■ TASK TO COMPLETE ■
Edit the data below by replacing every instance of "Where should I click to" with "Which spot should I click to", leaving all other text unchanged.

------ MATERIAL TO PROCESS

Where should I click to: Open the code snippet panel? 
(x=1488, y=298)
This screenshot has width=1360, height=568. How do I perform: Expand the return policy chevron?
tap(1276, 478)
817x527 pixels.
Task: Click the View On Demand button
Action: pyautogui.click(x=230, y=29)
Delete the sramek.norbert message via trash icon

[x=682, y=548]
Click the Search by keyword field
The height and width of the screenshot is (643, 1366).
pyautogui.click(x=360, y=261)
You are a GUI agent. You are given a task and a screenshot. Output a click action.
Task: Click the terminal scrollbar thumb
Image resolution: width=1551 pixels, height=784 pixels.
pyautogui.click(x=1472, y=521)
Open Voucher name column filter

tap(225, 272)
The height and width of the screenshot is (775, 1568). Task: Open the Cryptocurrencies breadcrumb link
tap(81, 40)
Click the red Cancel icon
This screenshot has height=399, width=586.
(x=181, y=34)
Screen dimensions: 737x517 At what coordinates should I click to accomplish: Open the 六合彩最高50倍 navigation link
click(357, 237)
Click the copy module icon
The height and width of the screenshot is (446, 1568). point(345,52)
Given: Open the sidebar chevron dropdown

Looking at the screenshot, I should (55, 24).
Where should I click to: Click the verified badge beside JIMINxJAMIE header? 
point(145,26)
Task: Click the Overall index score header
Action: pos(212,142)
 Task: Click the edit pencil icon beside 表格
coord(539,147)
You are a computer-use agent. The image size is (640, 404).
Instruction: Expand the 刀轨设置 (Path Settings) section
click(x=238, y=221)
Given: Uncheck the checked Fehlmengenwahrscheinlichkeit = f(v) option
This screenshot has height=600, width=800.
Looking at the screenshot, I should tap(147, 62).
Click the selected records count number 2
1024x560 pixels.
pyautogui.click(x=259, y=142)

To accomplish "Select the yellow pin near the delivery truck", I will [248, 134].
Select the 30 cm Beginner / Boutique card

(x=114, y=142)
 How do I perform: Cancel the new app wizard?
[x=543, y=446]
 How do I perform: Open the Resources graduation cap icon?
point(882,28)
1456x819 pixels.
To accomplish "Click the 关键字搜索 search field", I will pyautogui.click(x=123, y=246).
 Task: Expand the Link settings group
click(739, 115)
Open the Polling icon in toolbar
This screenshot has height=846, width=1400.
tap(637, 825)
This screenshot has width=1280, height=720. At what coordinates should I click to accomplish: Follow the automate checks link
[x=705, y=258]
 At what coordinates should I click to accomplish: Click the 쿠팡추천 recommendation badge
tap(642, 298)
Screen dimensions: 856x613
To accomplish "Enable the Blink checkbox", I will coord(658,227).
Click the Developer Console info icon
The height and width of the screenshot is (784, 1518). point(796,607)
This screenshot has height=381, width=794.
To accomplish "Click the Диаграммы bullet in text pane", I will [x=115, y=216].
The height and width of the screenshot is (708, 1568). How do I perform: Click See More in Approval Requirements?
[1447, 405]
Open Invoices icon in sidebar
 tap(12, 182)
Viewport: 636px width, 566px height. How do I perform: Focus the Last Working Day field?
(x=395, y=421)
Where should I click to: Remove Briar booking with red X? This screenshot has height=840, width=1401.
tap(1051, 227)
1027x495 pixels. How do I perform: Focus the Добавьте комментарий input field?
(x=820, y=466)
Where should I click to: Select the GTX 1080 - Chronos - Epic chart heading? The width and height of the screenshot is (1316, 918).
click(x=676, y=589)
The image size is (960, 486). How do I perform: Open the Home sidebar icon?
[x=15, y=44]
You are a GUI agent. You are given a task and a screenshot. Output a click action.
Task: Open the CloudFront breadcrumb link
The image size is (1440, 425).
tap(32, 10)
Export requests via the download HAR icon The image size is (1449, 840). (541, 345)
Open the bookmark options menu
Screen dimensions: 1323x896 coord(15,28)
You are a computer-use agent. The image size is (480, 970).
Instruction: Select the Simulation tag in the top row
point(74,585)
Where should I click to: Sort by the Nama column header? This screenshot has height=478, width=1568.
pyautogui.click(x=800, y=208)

------------

■ SOLUTION FOR THIS TASK ■
Which spot should I click to: Open the code snippet panel? 
(x=1488, y=298)
This screenshot has width=1360, height=568. How do I perform: Expand the return policy chevron?
tap(1276, 478)
817x527 pixels.
Task: Click the View On Demand button
Action: pyautogui.click(x=230, y=29)
Delete the sramek.norbert message via trash icon

[x=682, y=548]
Click the Search by keyword field
The height and width of the screenshot is (643, 1366).
pyautogui.click(x=360, y=261)
You are a GUI agent. You are given a task and a screenshot. Output a click action.
Task: Click the terminal scrollbar thumb
Image resolution: width=1551 pixels, height=784 pixels.
pyautogui.click(x=1472, y=521)
Open Voucher name column filter

tap(225, 272)
The height and width of the screenshot is (775, 1568). Task: Open the Cryptocurrencies breadcrumb link
tap(81, 40)
Click the red Cancel icon
This screenshot has height=399, width=586.
(x=181, y=34)
Screen dimensions: 737x517 At what coordinates should I click to accomplish: Open the 六合彩最高50倍 navigation link
click(357, 237)
Click the copy module icon
The height and width of the screenshot is (446, 1568). point(345,52)
Given: Open the sidebar chevron dropdown

Looking at the screenshot, I should (55, 24).
Which spot should I click to: Click the verified badge beside JIMINxJAMIE header? 
point(145,26)
Task: Click the Overall index score header
Action: pos(212,142)
 Task: Click the edit pencil icon beside 表格
coord(539,147)
You are a computer-use agent. The image size is (640, 404).
Instruction: Expand the 刀轨设置 (Path Settings) section
click(x=238, y=221)
Given: Uncheck the checked Fehlmengenwahrscheinlichkeit = f(v) option
This screenshot has height=600, width=800.
Looking at the screenshot, I should tap(147, 62).
Click the selected records count number 2
1024x560 pixels.
pyautogui.click(x=259, y=142)

To accomplish "Select the yellow pin near the delivery truck", I will [248, 134].
Select the 30 cm Beginner / Boutique card

(x=114, y=142)
 How do I perform: Cancel the new app wizard?
[x=543, y=446]
 How do I perform: Open the Resources graduation cap icon?
point(882,28)
1456x819 pixels.
To accomplish "Click the 关键字搜索 search field", I will pyautogui.click(x=123, y=246).
 Task: Expand the Link settings group
click(739, 115)
Open the Polling icon in toolbar
This screenshot has height=846, width=1400.
tap(637, 825)
This screenshot has width=1280, height=720. At what coordinates should I click to accomplish: Follow the automate checks link
[x=705, y=258]
 At what coordinates should I click to accomplish: Click the 쿠팡추천 recommendation badge
tap(642, 298)
Screen dimensions: 856x613
To accomplish "Enable the Blink checkbox", I will coord(658,227).
Click the Developer Console info icon
The height and width of the screenshot is (784, 1518). point(796,607)
This screenshot has height=381, width=794.
To accomplish "Click the Диаграммы bullet in text pane", I will [x=115, y=216].
The height and width of the screenshot is (708, 1568). How do I perform: Click See More in Approval Requirements?
[1447, 405]
Open Invoices icon in sidebar
 tap(12, 182)
Viewport: 636px width, 566px height. How do I perform: Focus the Last Working Day field?
(x=395, y=421)
Which spot should I click to: Remove Briar booking with red X? This screenshot has height=840, width=1401.
tap(1051, 227)
1027x495 pixels. How do I perform: Focus the Добавьте комментарий input field?
(x=820, y=466)
Which spot should I click to: Select the GTX 1080 - Chronos - Epic chart heading? The width and height of the screenshot is (1316, 918).
click(x=676, y=589)
The image size is (960, 486). How do I perform: Open the Home sidebar icon?
[x=15, y=44]
You are a GUI agent. You are given a task and a screenshot. Output a click action.
Task: Open the CloudFront breadcrumb link
The image size is (1440, 425).
tap(32, 10)
Export requests via the download HAR icon The image size is (1449, 840). (541, 345)
Open the bookmark options menu
Screen dimensions: 1323x896 coord(15,28)
You are a computer-use agent. The image size is (480, 970).
Instruction: Select the Simulation tag in the top row
point(74,585)
Which spot should I click to: Sort by the Nama column header? This screenshot has height=478, width=1568.
pyautogui.click(x=800, y=208)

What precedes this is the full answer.